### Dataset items
--*--

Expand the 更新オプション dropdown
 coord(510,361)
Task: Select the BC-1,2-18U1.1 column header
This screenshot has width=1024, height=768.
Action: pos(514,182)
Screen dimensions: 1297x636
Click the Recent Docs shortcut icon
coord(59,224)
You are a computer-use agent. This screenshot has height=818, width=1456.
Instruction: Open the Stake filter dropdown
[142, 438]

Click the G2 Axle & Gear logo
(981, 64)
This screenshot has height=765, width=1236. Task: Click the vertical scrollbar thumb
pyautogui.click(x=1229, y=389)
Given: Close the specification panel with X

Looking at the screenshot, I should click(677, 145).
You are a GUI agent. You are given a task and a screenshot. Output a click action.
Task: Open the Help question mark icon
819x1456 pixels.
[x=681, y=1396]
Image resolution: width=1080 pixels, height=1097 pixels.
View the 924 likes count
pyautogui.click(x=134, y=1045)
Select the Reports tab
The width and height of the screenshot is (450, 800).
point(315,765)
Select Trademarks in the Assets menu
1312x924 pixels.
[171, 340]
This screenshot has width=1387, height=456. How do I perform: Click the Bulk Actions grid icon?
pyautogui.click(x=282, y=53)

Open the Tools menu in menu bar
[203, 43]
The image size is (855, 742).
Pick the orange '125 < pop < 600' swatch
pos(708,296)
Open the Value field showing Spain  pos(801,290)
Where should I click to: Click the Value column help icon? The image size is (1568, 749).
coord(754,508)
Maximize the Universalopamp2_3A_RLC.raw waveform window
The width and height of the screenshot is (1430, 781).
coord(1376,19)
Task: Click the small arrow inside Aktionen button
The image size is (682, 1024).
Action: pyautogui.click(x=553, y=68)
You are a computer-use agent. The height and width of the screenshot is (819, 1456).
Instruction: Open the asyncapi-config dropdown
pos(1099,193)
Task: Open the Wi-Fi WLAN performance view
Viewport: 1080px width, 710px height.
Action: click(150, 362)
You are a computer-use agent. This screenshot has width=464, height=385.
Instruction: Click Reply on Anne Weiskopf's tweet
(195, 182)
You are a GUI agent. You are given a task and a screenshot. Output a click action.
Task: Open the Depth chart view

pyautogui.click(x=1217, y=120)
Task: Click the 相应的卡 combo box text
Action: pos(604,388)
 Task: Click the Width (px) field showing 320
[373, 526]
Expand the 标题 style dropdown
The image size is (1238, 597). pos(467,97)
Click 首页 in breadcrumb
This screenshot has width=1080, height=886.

--*--

### DIRECTIONS FOR THIS TASK
The required output is the exact run of lines from the beginning of the records to the line with "Open the Value", that line included.

### RESULT OF THIS EXERCISE
Expand the 更新オプション dropdown
 coord(510,361)
Task: Select the BC-1,2-18U1.1 column header
This screenshot has width=1024, height=768.
Action: pos(514,182)
Screen dimensions: 1297x636
Click the Recent Docs shortcut icon
coord(59,224)
You are a computer-use agent. This screenshot has height=818, width=1456.
Instruction: Open the Stake filter dropdown
[142, 438]

Click the G2 Axle & Gear logo
(981, 64)
This screenshot has height=765, width=1236. Task: Click the vertical scrollbar thumb
pyautogui.click(x=1229, y=389)
Given: Close the specification panel with X

Looking at the screenshot, I should click(677, 145).
You are a GUI agent. You are given a task and a screenshot. Output a click action.
Task: Open the Help question mark icon
819x1456 pixels.
[x=681, y=1396]
Image resolution: width=1080 pixels, height=1097 pixels.
View the 924 likes count
pyautogui.click(x=134, y=1045)
Select the Reports tab
The width and height of the screenshot is (450, 800).
point(315,765)
Select Trademarks in the Assets menu
1312x924 pixels.
[171, 340]
This screenshot has width=1387, height=456. How do I perform: Click the Bulk Actions grid icon?
pyautogui.click(x=282, y=53)

Open the Tools menu in menu bar
[203, 43]
The image size is (855, 742).
Pick the orange '125 < pop < 600' swatch
pos(708,296)
Open the Value field showing Spain  pos(801,290)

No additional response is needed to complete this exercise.